:: Stated task A ::
Please answer these questions about the tribute to Donald Shoup:
(i) At what age did Shoup die?
(ii) In which town was the conference in his honor held?
(iii) How old was he when The High Cost of Free Parking was released?

--- Begin Source extract ---

Someone told me that the presidential historian David McCullough once tried to write a book about Picasso. Contract signed, he got down to business and soon learned he just didn’t like the guy, certainly not enough to spend a few years with him.
It’s a frightening prospect for any writer: You choose an idea, and then find you can’t stand the person at the center of the story.
So just imagine my good fortune that when I decided to write about parking, I found Donald Shoup. Don, who died on Thursday at the age of 86, single-handedly changed the way the world thinks about how to park cars. He loomed so large in my work that when I sat down to write about the results of the presidential contest in a Google Doc, the computer tried to finish my sentence. Surely I was writing about the election of Donald… Shoup. Alas, no. The high cost of free word processors.1
I’m sorry I didn’t show it to Shoup Dogg himself. He was funny, generous, and wise. When I wrote to him seven years ago for a story about the value of curb space, he responded: “I agree with everything you say, and I have attached an excerpt from a recent book to prove it.” There was no kinder way to tell a young reporter that he was just scratching the surface of a body of work.
He added: “I hope you will return to this topic.”
Years later, Don invited me to a conference in his honor in Seaside, Florida. I showed up early to get some tape for a podcast, and we poked around the town together, analyzing the architecture and design. At one point, when we located some of the parking that the New Urbanists (in)famously hide away, Don laughed and exclaimed: “Isn’t that a-maz-ing?” Full of wonder, always. (And also, ever-conscious of keeping his audience entertained, no doubt hamming it up a bit.)
That irrepressible curiosity—and its perseverance over so many decades—was the animating force behind his work. He was still at it this winter, dashing off op-eds and emails and chapter revisions from the study behind his Los Angeles house, a room carved out of an obsolete garage. Where else?
He was already 67 when The High Cost of Free Parking was released; a late bloomer, like Cézanne. The book made his name. In addition to dismantling many precepts of urban planning, it is laugh-out-loud funny and swimming in delightful anecdotes and unforgettable metaphors, qualities that owed much to Shoup’s relentless revisions, under the guidance of many students and the editorial expertise of his wife Pat.

--- End Source extract ---
--- Begin Recorded data ---

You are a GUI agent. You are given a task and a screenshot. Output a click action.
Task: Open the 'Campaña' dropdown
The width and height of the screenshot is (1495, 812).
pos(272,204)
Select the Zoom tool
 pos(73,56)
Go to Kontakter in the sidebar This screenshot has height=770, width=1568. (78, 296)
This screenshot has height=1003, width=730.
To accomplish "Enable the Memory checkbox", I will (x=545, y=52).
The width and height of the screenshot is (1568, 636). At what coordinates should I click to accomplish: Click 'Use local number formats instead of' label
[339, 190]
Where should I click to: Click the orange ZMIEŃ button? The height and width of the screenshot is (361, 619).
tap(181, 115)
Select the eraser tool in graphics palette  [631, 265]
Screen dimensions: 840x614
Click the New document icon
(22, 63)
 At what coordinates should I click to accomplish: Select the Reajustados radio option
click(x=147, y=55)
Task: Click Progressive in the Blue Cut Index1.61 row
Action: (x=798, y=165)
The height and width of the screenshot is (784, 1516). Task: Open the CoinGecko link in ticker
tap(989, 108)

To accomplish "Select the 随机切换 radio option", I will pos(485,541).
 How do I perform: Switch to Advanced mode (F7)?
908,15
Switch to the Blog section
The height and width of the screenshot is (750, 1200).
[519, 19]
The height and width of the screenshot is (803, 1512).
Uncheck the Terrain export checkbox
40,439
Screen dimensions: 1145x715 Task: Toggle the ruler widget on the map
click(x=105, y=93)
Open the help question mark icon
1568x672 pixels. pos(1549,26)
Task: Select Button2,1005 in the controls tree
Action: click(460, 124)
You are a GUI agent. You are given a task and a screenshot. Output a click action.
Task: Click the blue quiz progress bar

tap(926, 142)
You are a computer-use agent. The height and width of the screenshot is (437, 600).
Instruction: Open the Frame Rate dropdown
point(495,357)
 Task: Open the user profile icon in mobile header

--- End Recorded data ---

:: Stated task B ::
Render the rows from the line containing "The height and width of the screenshot is (784, 1516)." through the final line of the rows as a Markdown table with two columns, Num and Content. Number each line in sequence and omit blank lines.

:: Final result A ::
(i) 86
(ii) Seaside, Florida
(iii) 67

:: Final result B ::
| Num | Content |
|---|---|
| 1 | The height and width of the screenshot is (784, 1516). Task: Open the CoinGecko link in ticker |
| 2 | tap(989, 108) |
| 3 | To accomplish "Select the 随机切换 radio option", I will pos(485,541). |
| 4 |  How do I perform: Switch to Advanced mode (F7)? |
| 5 | 908,15 |
| 6 | Switch to the Blog section |
| 7 | The height and width of the screenshot is (750, 1200). |
| 8 | [519, 19] |
| 9 | The height and width of the screenshot is (803, 1512). |
| 10 | Uncheck the Terrain export checkbox |
| 11 | 40,439 |
| 12 | Screen dimensions: 1145x715 Task: Toggle the ruler widget on the map |
| 13 | click(x=105, y=93) |
| 14 | Open the help question mark icon |
| 15 | 1568x672 pixels. pos(1549,26) |
| 16 | Task: Select Button2,1005 in the controls tree |
| 17 | Action: click(460, 124) |
| 18 | You are a GUI agent. You are given a task and a screenshot. Output a click action. |
| 19 | Task: Click the blue quiz progress bar |
| 20 | tap(926, 142) |
| 21 | You are a computer-use agent. The height and width of the screenshot is (437, 600). |
| 22 | Instruction: Open the Frame Rate dropdown |
| 23 | point(495,357) |
| 24 |  Task: Open the user profile icon in mobile header |